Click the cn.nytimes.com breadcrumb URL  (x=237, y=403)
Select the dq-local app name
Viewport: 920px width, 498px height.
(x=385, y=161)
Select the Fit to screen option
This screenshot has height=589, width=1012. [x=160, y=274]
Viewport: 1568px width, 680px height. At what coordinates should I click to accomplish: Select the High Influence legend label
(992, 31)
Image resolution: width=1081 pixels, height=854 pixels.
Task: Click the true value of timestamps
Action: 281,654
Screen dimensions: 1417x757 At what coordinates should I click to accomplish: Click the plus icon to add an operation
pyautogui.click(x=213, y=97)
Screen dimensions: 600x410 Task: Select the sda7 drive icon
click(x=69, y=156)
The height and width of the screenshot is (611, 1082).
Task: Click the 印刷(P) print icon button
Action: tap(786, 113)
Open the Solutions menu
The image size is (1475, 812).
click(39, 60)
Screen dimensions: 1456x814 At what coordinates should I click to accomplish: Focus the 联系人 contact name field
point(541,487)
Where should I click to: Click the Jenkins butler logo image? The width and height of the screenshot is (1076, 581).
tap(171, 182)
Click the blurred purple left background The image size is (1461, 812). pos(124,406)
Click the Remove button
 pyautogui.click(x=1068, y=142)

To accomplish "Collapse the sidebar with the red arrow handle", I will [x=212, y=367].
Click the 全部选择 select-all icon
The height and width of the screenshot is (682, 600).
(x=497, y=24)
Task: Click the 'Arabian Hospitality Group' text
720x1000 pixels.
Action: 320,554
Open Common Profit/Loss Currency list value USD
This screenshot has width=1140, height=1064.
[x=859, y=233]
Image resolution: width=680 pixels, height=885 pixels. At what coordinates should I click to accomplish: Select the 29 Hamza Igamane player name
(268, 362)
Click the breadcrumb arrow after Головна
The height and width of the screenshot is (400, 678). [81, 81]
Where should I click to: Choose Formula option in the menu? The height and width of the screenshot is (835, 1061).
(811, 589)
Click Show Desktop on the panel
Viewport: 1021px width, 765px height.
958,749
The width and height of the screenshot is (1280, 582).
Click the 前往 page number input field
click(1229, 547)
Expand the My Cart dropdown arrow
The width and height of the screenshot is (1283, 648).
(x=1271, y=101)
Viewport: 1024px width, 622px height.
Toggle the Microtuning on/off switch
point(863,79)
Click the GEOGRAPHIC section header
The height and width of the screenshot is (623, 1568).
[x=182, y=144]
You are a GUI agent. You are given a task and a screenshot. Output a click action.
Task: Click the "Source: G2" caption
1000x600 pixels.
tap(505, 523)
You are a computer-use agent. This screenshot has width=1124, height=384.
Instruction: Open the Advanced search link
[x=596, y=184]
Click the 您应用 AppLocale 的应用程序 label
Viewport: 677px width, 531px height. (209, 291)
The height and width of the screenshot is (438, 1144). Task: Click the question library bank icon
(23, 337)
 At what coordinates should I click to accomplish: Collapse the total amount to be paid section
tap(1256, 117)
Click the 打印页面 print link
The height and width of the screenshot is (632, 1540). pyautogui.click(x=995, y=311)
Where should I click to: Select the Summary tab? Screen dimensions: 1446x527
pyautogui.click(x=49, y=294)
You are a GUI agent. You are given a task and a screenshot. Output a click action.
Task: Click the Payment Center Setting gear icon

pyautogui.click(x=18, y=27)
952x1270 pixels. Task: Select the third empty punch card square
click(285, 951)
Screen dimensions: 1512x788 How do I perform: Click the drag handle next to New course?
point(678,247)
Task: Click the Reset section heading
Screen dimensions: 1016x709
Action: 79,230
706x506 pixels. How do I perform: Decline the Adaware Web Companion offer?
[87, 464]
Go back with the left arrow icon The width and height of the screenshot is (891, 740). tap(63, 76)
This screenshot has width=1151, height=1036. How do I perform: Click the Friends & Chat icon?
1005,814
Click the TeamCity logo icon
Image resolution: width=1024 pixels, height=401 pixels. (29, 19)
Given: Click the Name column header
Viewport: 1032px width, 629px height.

=====

→ Task to carry out
Say the number of lines in the material above that contain the word "with", and nothing else.

→ Solution to this task
2